As I matured, I volunteered time at The Ronald McDonald House where I cleaned and hoped to meet grieving families that lived there and put a smile on their face.  I served on the board of Youth Leadership Jackson because I believed in the impact that youth could have on the community (and the world). I also joined the board for Junior Miss (a pageant that's not so pageanty) because I loved being with younger girls.  Lastly, and most recently, I gave my time to coach the distance runners at my alma mater where I once ran.  

I do not mention these things to brag about what I've done, nor to demand that I deserved pay and hope whomever didn't pay me is reading this! No, I write this because I've learned our work does not become valuable by whether or not we receive pay or how much we make. There's been times in recent years where I wonder if I'm not deemed important enough to be offered pay. I ask questions such as:

Do they not see me as a valuable asset to the team enough to pay me to ensure that I stay involved?  Do they not pay me because they know I will do the work anyways?

Jen Wilkin once wrote on her blog:

As those whose work is ultimately done for the glory of God, we ask, "How much can I contribute?" before we concern ourselves with "How much will I receive?"

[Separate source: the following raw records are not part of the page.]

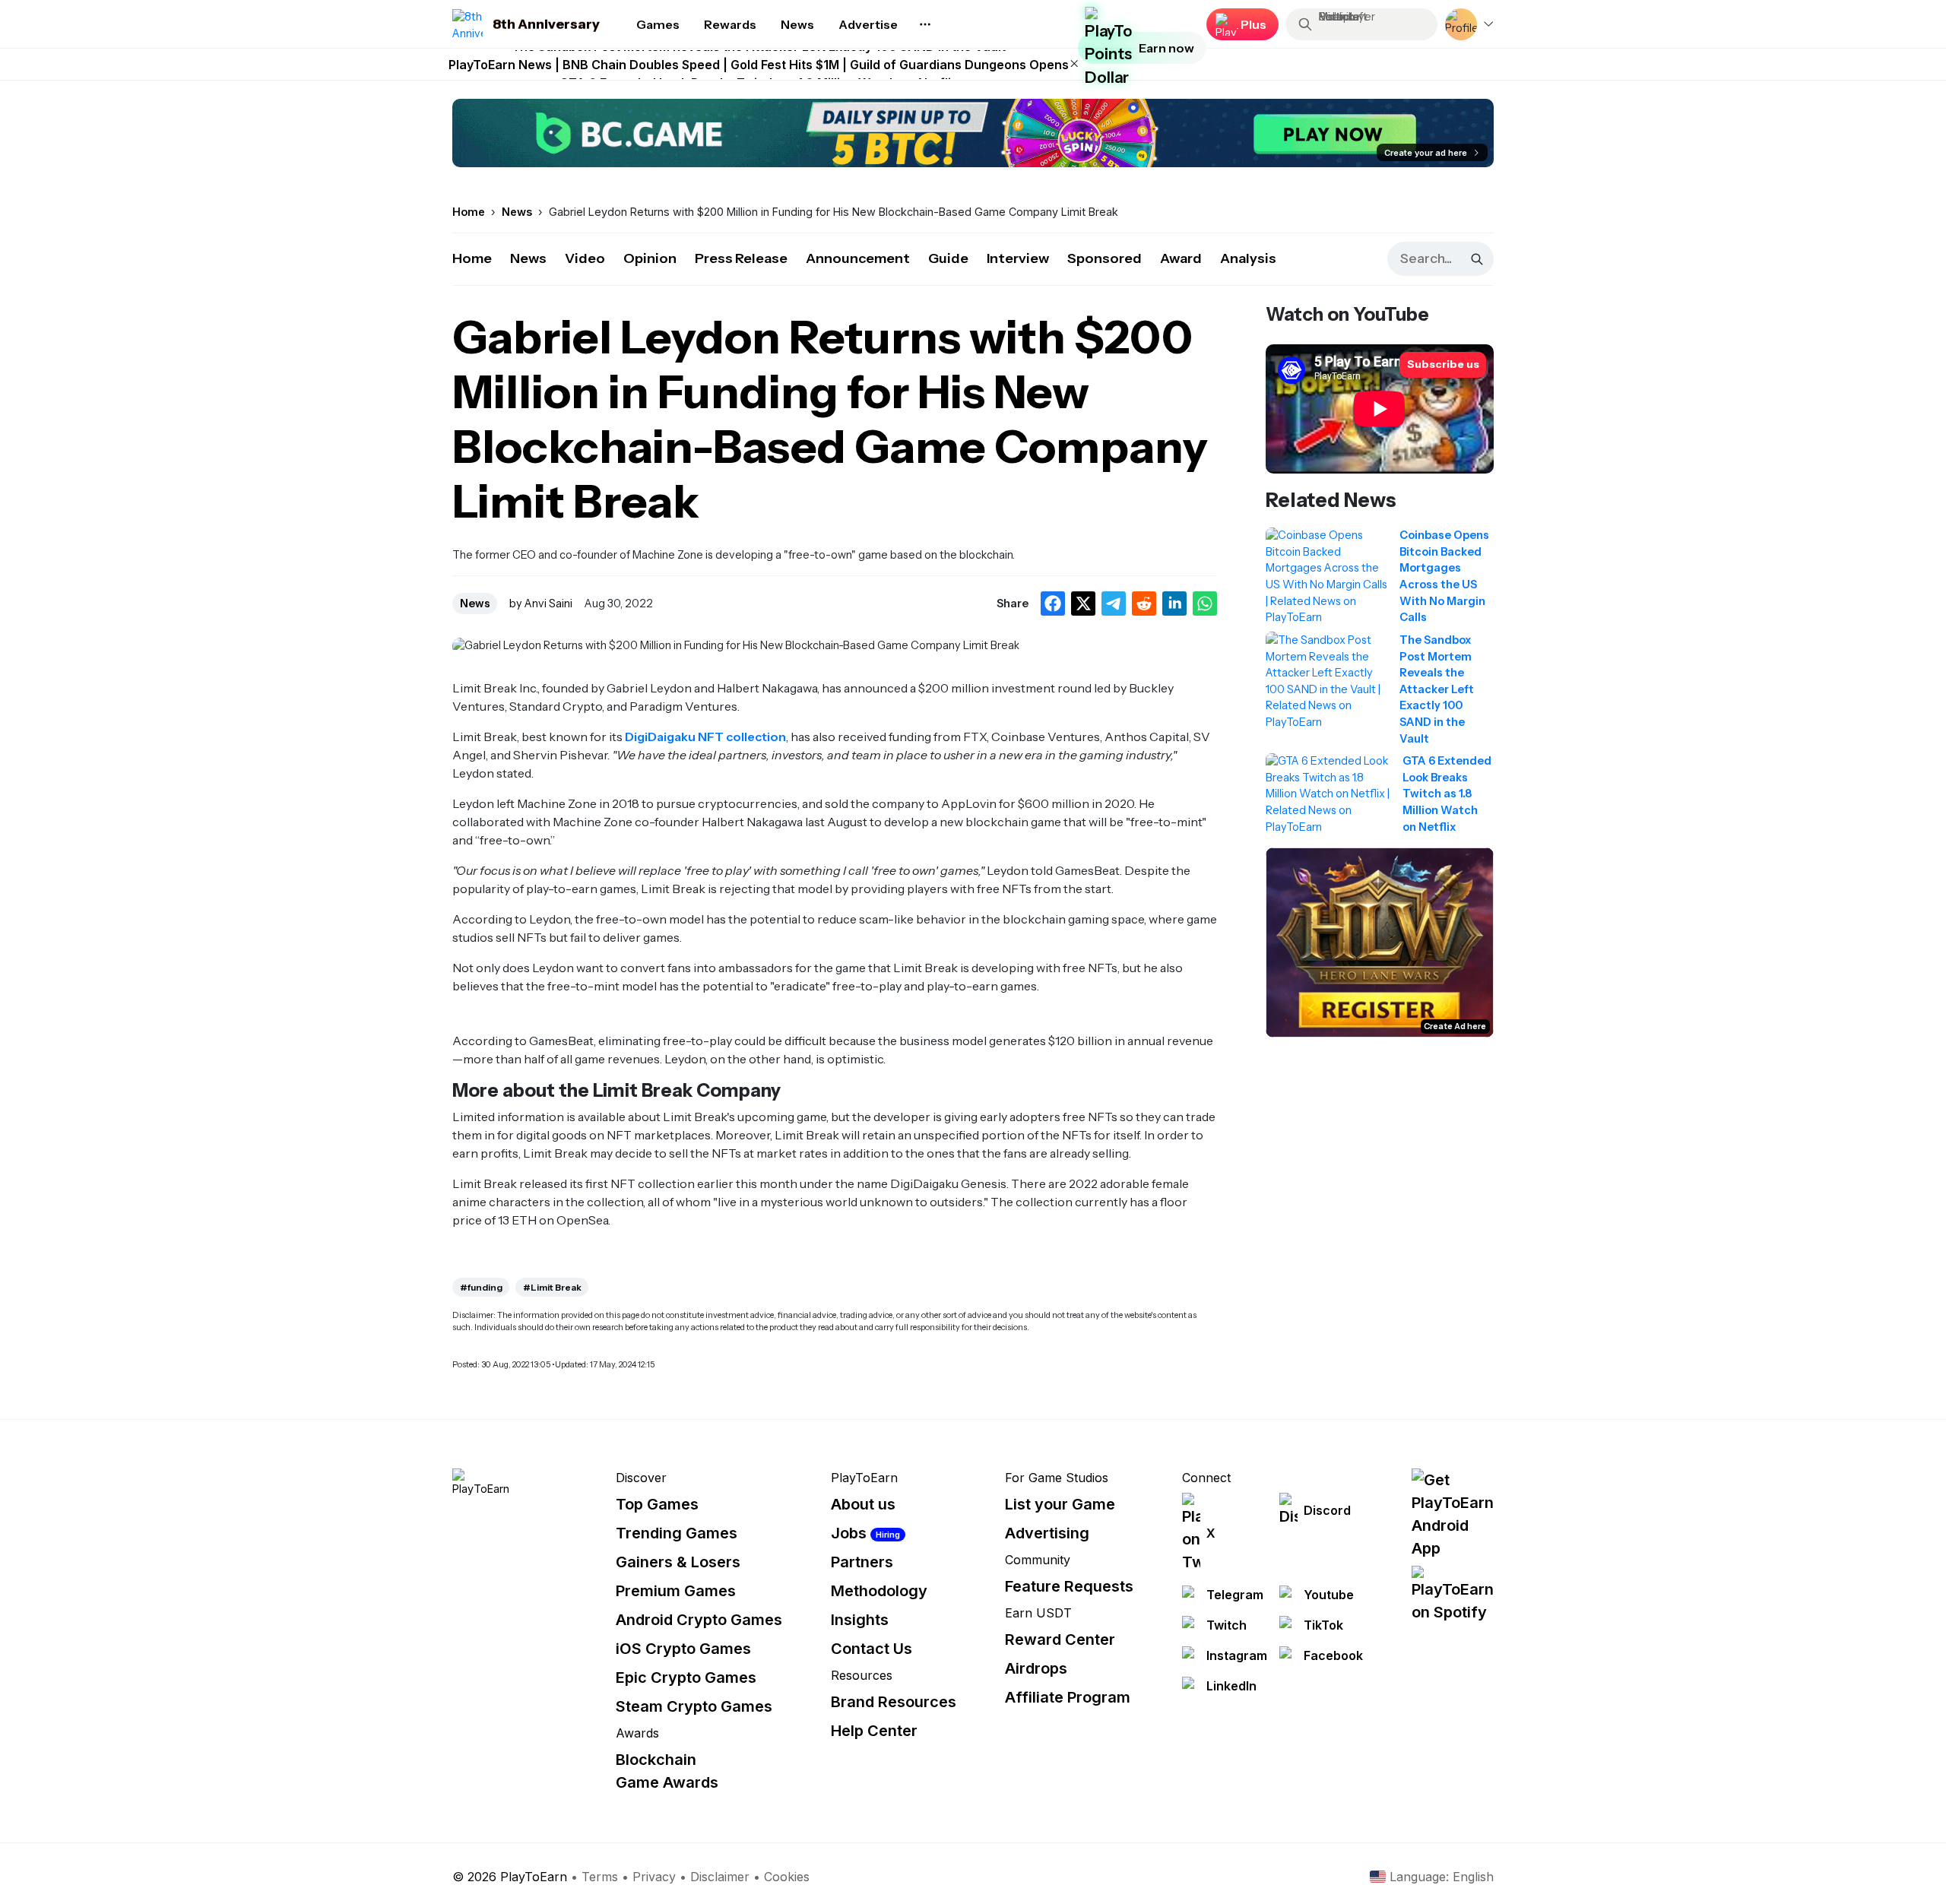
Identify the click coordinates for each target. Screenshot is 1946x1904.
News (528, 258)
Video (585, 258)
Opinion (650, 258)
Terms (600, 1876)
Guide (948, 258)
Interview (1018, 258)
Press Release (741, 258)
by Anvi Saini (540, 603)
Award (1181, 258)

In Courtney Reissig's book, Glory in the Ordinary, she explores two key ways that we misunderstand work (40): 

1. Work must be paid to be meaningful.
2. Work must accomplish something great to be meaningful. 

She further states that God made us to work as a function of our role as image bearers (40). We were made to work even before the fall (Gen. 2:15). Work is good and meaningful.  The fall, however, caused the hardships that come with work (Gen. 3:16-19). 

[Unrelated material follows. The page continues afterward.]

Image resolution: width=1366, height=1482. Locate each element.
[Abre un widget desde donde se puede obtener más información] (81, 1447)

As a kid and teenager, I didn't think twice about working without pay because I enjoyed it.  It wasn't until I graduated college where I'm supposed to make something of myself and show how much I'm worth (according to our culture) that I began to struggle with this.  But as I look back, I'm incredibly thankful for the memories I have regarding past work to help me cherish my present work--in the home as a wife and mom and with writing.  

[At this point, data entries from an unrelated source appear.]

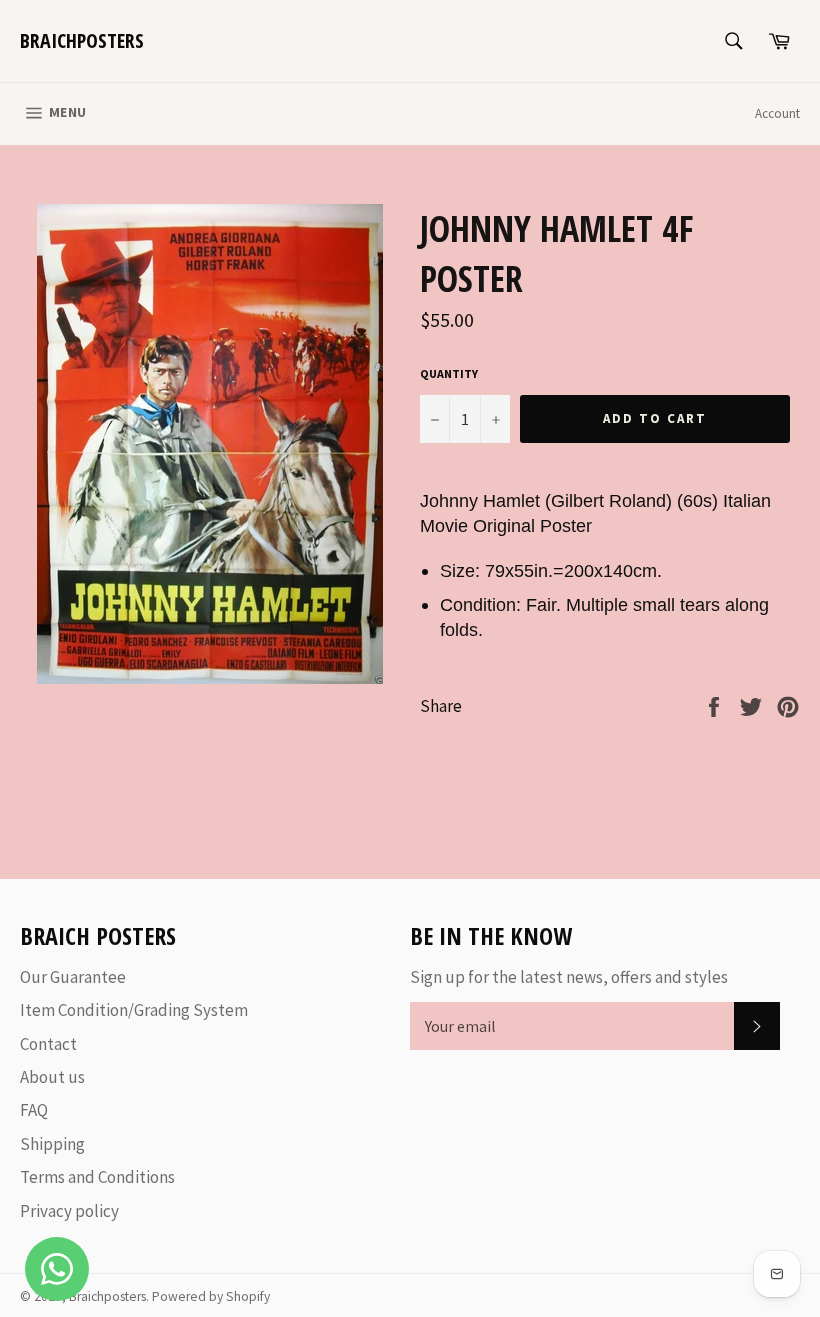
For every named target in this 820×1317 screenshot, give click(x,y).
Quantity (449, 373)
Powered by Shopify (211, 1296)
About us (52, 1077)
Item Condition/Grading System (134, 1010)
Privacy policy (69, 1211)
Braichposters (82, 40)
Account (777, 113)
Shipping (52, 1144)
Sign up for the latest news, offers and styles (569, 977)
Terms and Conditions (97, 1177)
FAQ (34, 1110)
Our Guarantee (73, 977)
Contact (48, 1044)
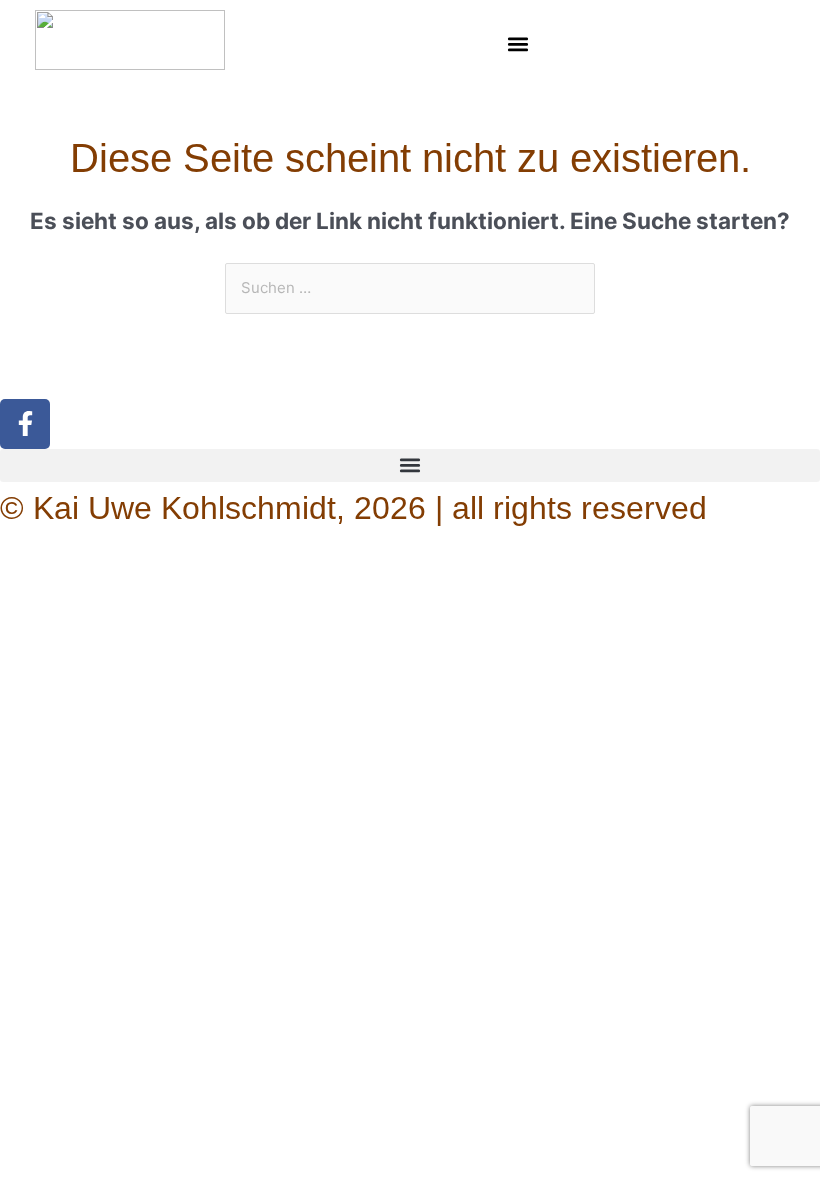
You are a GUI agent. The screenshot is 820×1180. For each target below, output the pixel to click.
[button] (517, 43)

In giving my time as I did, I created precious memories with my dad. My desire for children began in loving my church family's babies.  God allowed me to not regard age, color, or backgrounds in friendships.  Moments of laughter bring joy to my heart even now. Mourning with others taught me compassion. Being around younger girls pushed me to pursue discipleship relationships.  Being around older women, brought an eagerness to sit with them and learn from them--and so on. 

God ordained work. God gave me all opportunities in which I have worked and will work.  I pray that I will fight to not see work in relation to pay but in relation to my Father in whom I work for. 

Whatever you do, work heartily, as for the Lord and not for men, knowing that from the Lord you will receive the inheritance as your reward. You are serving the Lord Christ.
Col. 3:23-24 (ESV)
*This is from the point of view of a woman who is married and supported financially by her husband and is not encouraging everyone to work without pay and neglect providing for family.